Speaking about the potential upcoming amnesty scheme, Jamali said that it will be of little to no benefit without addressing three concerns: an assurance against harassment of business community members, especially those who have already taken advantage of previous amnesty schemes; understanding that not all undeclared assets are a product of ill-gotten money; and a follow-up of the scheme with strict action against those who do not avail it. In his article published recently, he wrote: “Once that ball is set in motion, and the people are convinced that there is no way you can cheat the system anymore, that’s when the government should offer a new amnesty scheme as a one-time escape route. At present, the people know that the government doesn’t have the ability to bite; not even the teeth to show for.”

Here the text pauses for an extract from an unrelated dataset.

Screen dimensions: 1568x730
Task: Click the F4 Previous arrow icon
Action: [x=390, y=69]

There are two things to note here. Firstly, in 2018, the Lahore High Court declared the 2013 amnesty scheme illegal, which cause severe damage to trust among the business community. The aftereffects of that scare can still be seen in the unwillingness of Pakistani citizens to declare their assets despite promises by the government that no legal action will be taken against those who avail such schemes. Secondly, there are no noticeable results of the hype around the empowerment of the National Accountability Bureau (NAB) after the 2016 and 2018 schemes to act against those who did not avail these amnesty schemes and were on NAB’s radar for possessing undocumented assets gotten through criminal activities. Put together, this means that so far these amnesty schemes have created terror in the hearts of those who wish to declare their assets but have done nothing to terrorize those who continue to operate outside the legal boundaries of maintaining wealth within Pakistan and abroad.

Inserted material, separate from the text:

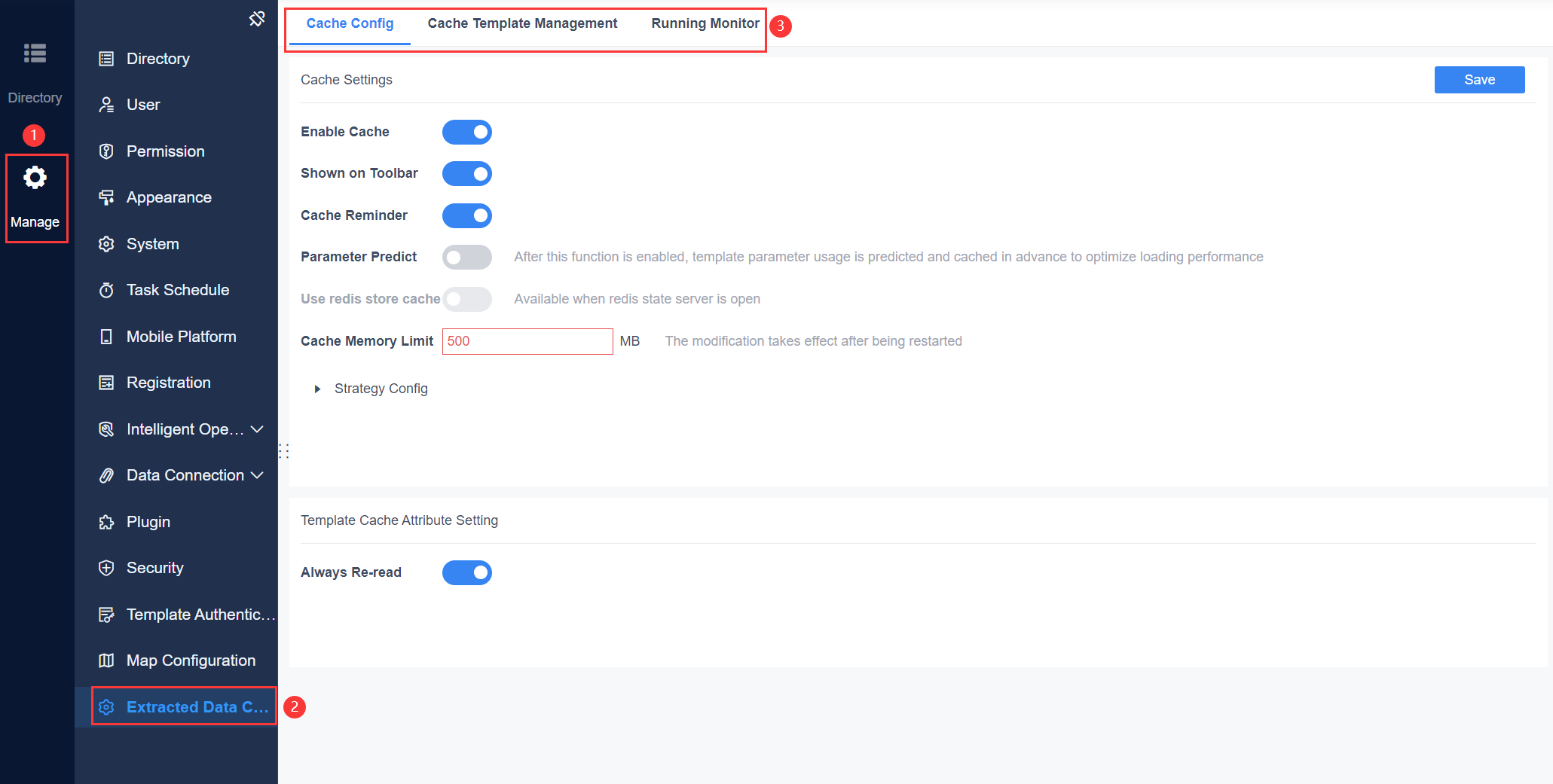Disable the Enable Cache toggle

[x=466, y=132]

Economist and former caretaker finance minister Salman Shah agrees with the assertion that the current international environment could be one of the factors that works in favor of the latest amnesty scheme. But unlike other experts who spoke to Profit, he is rather hopeful that a well-crafted scheme might be exactly what Pakistan needs at this dire hour of enormous external debt and depleting national reserves. “However, we cannot continue to have amnesty schemes and then also maintain a draconian taxation system that is likely to keep discouraging people from entering into the legal tax fold or paying taxes,” he says.
Shah also said that despite being one of the signatories of The Stolen Asset Recovery Initiative (StAR) by the World Bank, Pakistan has not yet followed up on its international cooperation agreements to bring back stolen wealth and act against money launderers. “But there is a crackdown happening on unaccounted wealth all over the world and moving money and assets to Pakistan will be a better option under such circumstances,” he said.
Looking at the history of Pakistan’s amnesty schemes and the current prevalent international environment, it is safe to conclude that the government needs to at least conduct tax reforms and implement amnesty schemes together if not introduce reforms first and offer amnesty later. The beneficiaries of these schemes need to be given proper and reliable assurances that they will not be harassed and hunted after for availing the new scheme, and at the same time NAB and law enforcement agencies need to go with full force after those who do not avail the amnesty scheme. Without these measures taken simultaneously, there is little hope that a future amnesty scheme will help replenish Pakistan’s foreign reserves, improve the tax net, or create any positive change in FBR’s performance with respect to tax collection.